Esos cambios han sido evidentes en la composición de los conglomerados de algas de agua dulce, moscas acuáticas y larvas de esos insectos, señalaron.
El estudio de la influencia del calentamiento global en el hábitat ártico cubre cinco países que rodean al Polo Norte hasta 30 grados de latitud para cubrir bosques boreales y ecosistemas de la tundra ártica.
"Se trata de una importante recopilación de datos (que señalan) que la intervención humana está afectando los ecosistemas en una escala profunda", comentó el biólogo de Queen University, en Canadá, John Smol.
Esa conclusión fue extraída del trabajo de 26 investigadores de Canadá, Finlandia, Noruega, Reino Unido y Rusia, que prepararon 55 perfiles históricos de restos de algas e invertebrados encontrados en los sedimentos de 46 lagos árticos.
El estudio muestra que el cambio climático ha prolongado la duración de los veranos y reducido la capa de hielo que cubre gran parte del Ártico, indicó el estudio.

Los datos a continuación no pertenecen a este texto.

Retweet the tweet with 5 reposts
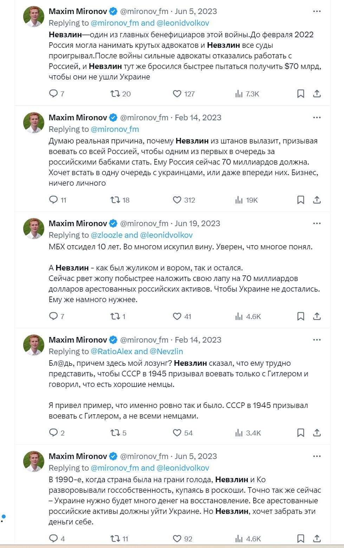The image size is (344, 548). [115, 433]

Esto, a su vez, ha extendido el tiempo de desarrollo para organismos lacustres altamente sensibles y la apertura de nuevos hábitat.

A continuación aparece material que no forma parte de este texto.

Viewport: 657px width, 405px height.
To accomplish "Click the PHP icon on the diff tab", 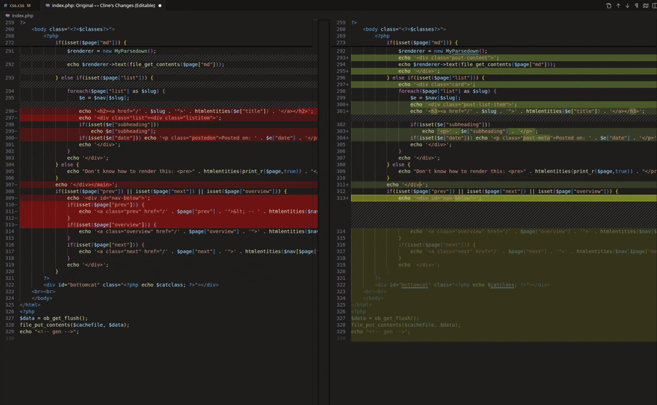I will tap(48, 6).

"Las regiones polares son las primeras que muestran los signos del calentamiento climático y, por lo tanto, se les considera centinelas del cambio ambiental", indicó Alexander Wolfe, geólogo de la Universidad de Alberta, también en Canadá.
Según Kathleen Ruhland, bióloga de Queen University, "el momento de estos cambios sin duda confirma la intervención del ser humano".
Los científicos indicaron que hay una zona subártica canadiense, en la Península del Labrador y el norte de la provincia de Québec, que parece no haber sufrido cambios, lo cual representaría una importante región de control para la investigación.
El hecho de que no haya indicios de cambio biológico confirma la conclusión que se ha inferido sobre el calentamiento global en otras áreas.
"Los cambios allí no han sido causados por la deposición de contaminantes atmosféricos", manifestó por otro lado Reinhard Pienitz, biólogo de la Universidad Laval de Québec.
La investigación advierte de que tal vez muy pronto sea imposible encontrar "ambientes árticos prístinos, no tocados por el calentamiento climático".
Según la Organización Meteorológica Mundial (OMM) en el siglo XX la temperatura aumentó en mas de 0.6 centígrados, el mayor crecimiento se produjo a partir de 1976 cuando se elevó a un ritmo tres veces mayor de lo previsto.
La década de los 90, la más cálida del milenio, estuvo marcada por el año de mayor temperatura desde 1860.